Publicado: Mar Jul 11, 2017 4:58 pm
por Domper
Más adelante tanto el portero del inmueble como el vigilante juraron no haber visto nada. El conserje había permanecido en su puesto, bien en la ventanilla, bien en la puerta, sin perder de vista a quienes entraban o salían de la finca. El sicario se mantuvo pegado a su ventana sin perder de vista el tránsito de la calle. No recordaron la preciosidad que había tropezado y que sin llegar a caer había expuesto el atisbo de un escote generoso. Luego Herta había seguido adelante para no volver a sus vidas. Tampoco vieron a los dos agentes que aprovecharon el momento para introducirse en el portal. Eran dos atracadores que Gerard había contratado, pues los recordaba como de esos ladrones honrados con código de honor que cada vez eran más infrecuentes. Entraron como el vecino que lleva toda la vida viviendo allí, llevando las ropas arregladas aunque algo desgastadas propias de un barrio populoso en tiempos de guerra; nada de antifaces ni de ganzúas colgando del cinturón. Acceder al piso fue un juego de niños; lo que más costó fue no dejar marcas de su paso, pero Gerard, previendo que antes o después iba a tener que hacer registros disimulados, los había entrenado en reconocer trampas y en dejar todo como si nadie hubiese pasado. Por eso el pelo pegado con saliva en la puerta o el cordel cubierto de polvo quedaron impolutos, como si nadie los hubiese tocado.

Una vez en el apartamento una corta inspección les permitió encontrar una caja fuerte de modelo moderno. La Central las tenía de todos los tipos y no fue obstáculo para dos profesionales. Los antes atracadores y ahora agentes fotografiaron lo que encontraron. Sin emplear flash, pues podría haber papeles fotosensibles pensados para atrapar espías. Esa misma tarde los carretes fueron revelados por la Sección.

No acabó ahí la labor de mis dos asaltantes metidos a agentes. En el apartamento, además de la caja de seguridad, apenas había nada: mesas y sillas, algunos licores, tabaco turco —y según me contaron, una peste a humo revenido que parecía la huella personal de Schellenberg— y un teléfono. Que ni tocaron pues tenían orden de evitar la manipulación de cualquier objeto conectado a cables. Ya suponía demasiado riesgo haber abierto la caja, obviamente tras comprobar que no estaba enlazada a «sorpresas», pero la probabilidad de que descolgando el teléfono sonase alguna alarma era excesiva. Eso sí, tomaron nota de las características del aparato. Quedaba una última labor. Los agentes llevaban un ovillo de cable y un minúsculo aparato: un micrófono en miniatura, que uno de mis últimos fichajes, un ingeniero marginado por los nazis —la vesania del Partido estaba resultando un semillero para la Sección— había construido empleando las válvulas de Lilienfeld.

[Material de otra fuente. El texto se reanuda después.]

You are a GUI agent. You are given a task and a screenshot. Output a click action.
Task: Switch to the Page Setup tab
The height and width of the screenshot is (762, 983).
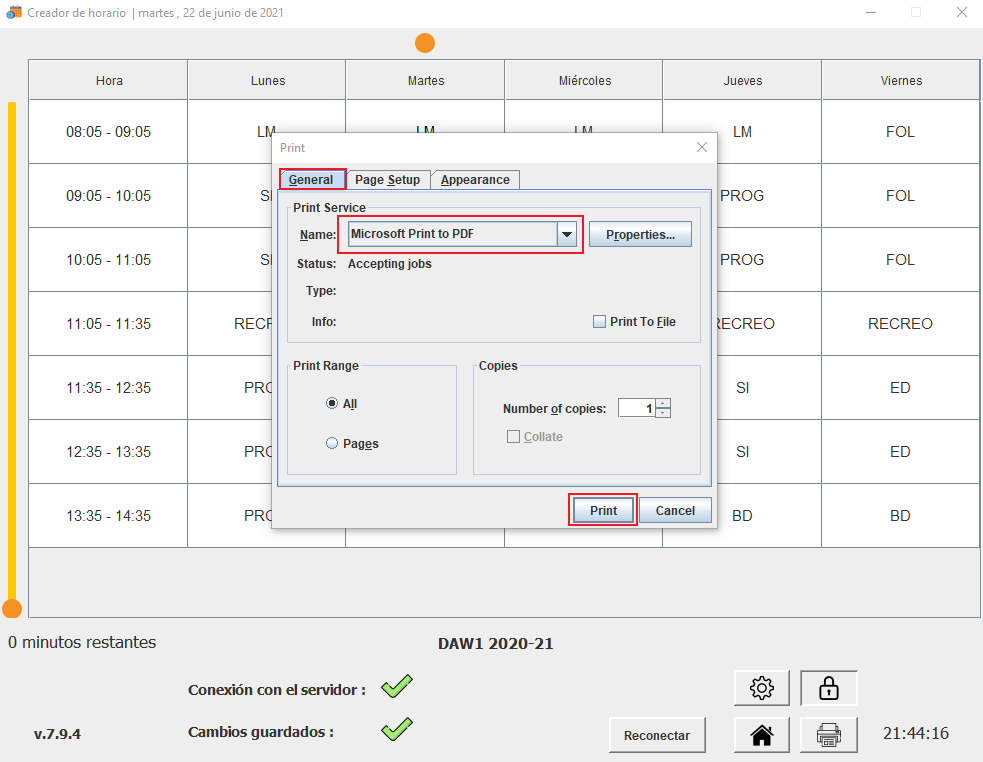coord(388,180)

Inspeccionaron el piso para ver si había algún lugar seguro, y lo encontraron tras una rejilla de la cocina. Con un finísimo berbiquí hicieron un agujero que llegó hasta una bajante, y por allí deslizaron el hilo de metal.

Dos noches después las alcantarillas recibieron una incursión clandestina. El micrófono quedó conectado a una grabadora que hasta tenía un sistema automático que solo la activaba si había ruidos, y un pocero siguió visitando el lugar con regularidad para reemplazar las cintas. Casi al mismo tiempo, otros operarios —como el pocero, nuevos fichajes de la Sección— repararon unos cables de teléfono, aprovechando una curiosa avería que dejó a la ciudad sin servicio durante unas horas. Aprovecharon para dejar unos finos cables, colocados y pintados de tal manera que eran invisibles desde el suelo, y que interceptaban las líneas de la manzana. Ya solo quedaba esperar a que el general desapareciese otra vez y emplease el teléfono, para saber cuál era la línea que empleaba.

No había terminado la tarea de los dos hombres. Revisaron el piso con sumo cuidado, borrando cualquier huella, y emplearon una perita para soplar una capa de polvo allí donde la hubiera y estuviese removida. Cuando escucharon un par de bocinazos, salieron del apartamento después de restaurar el hilo sucio y el pelo de la puerta. Segundos después pasó una furgoneta petardeando —otro engaño de la Central— y salieron de la finca. No quedó ningún rastro que indicase que el piso había recibido una visita inesperada.